| Exercise details |
Output every line of the items below as a Markdown table with the columns Row and Line. Number the rows, skip blank lines, and leave the pictures out.
***** Entries
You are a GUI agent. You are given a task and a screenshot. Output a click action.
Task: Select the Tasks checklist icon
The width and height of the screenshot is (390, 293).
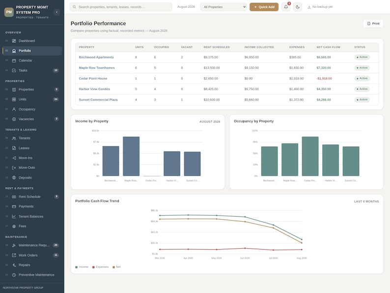pyautogui.click(x=14, y=70)
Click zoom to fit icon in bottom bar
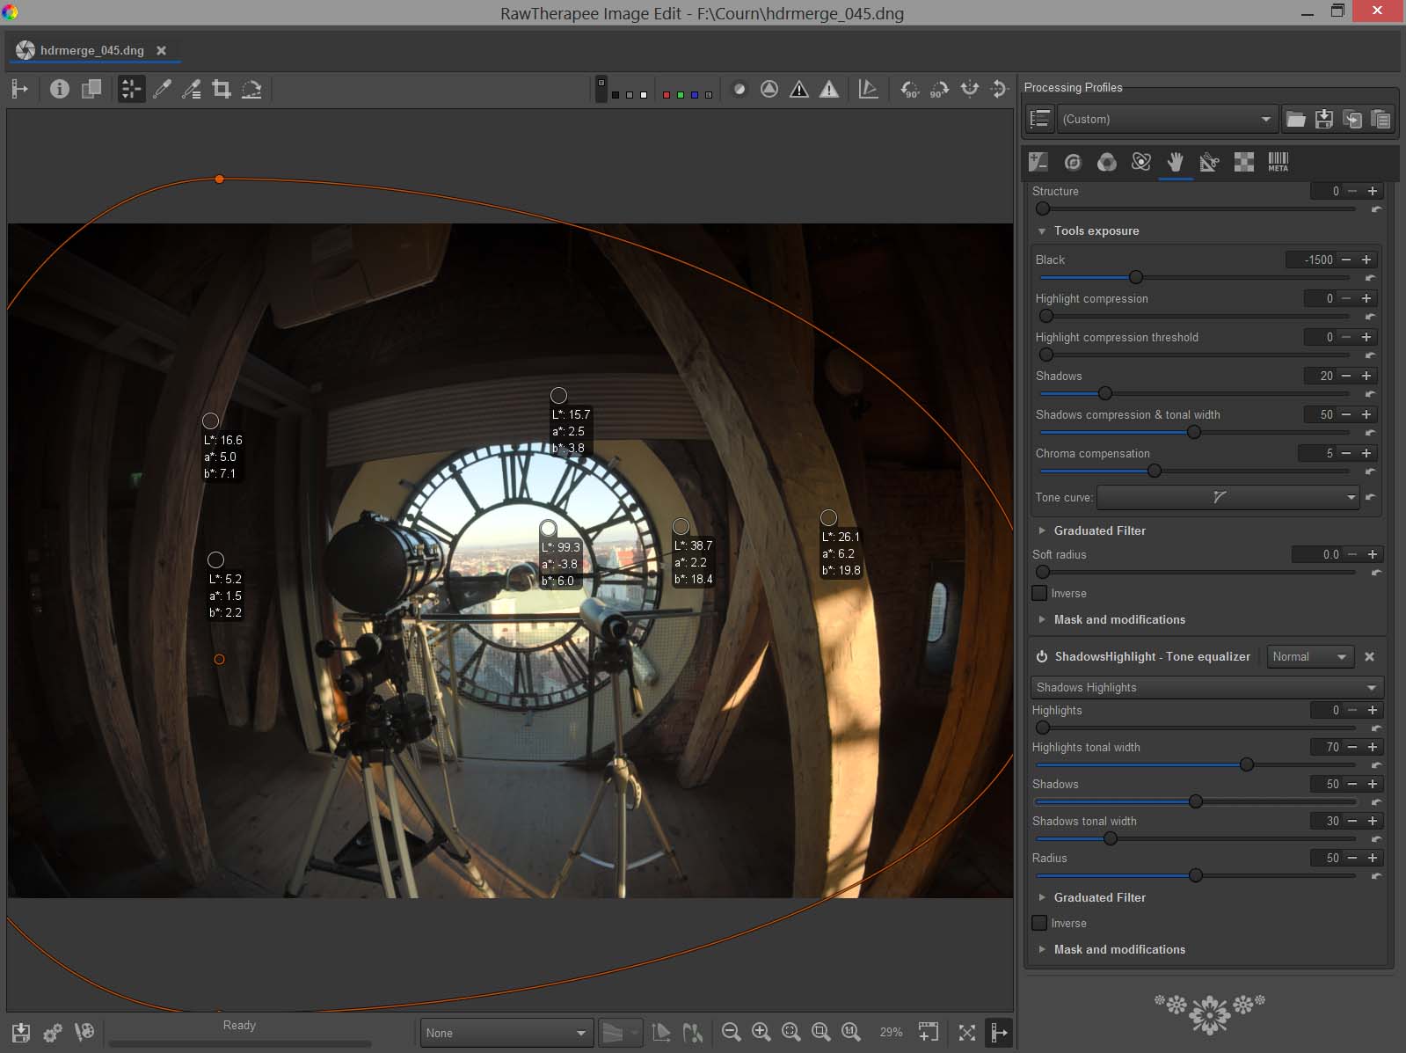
**********
| Result of this task |
| Row | Line |
|---|---|
| 1 | You are a GUI agent. You are given a task and a screenshot. Output a click action. |
| 2 | Task: Select the Tasks checklist icon |
| 3 | The width and height of the screenshot is (390, 293). |
| 4 | pyautogui.click(x=14, y=70) |
| 5 | Click zoom to fit icon in bottom bar |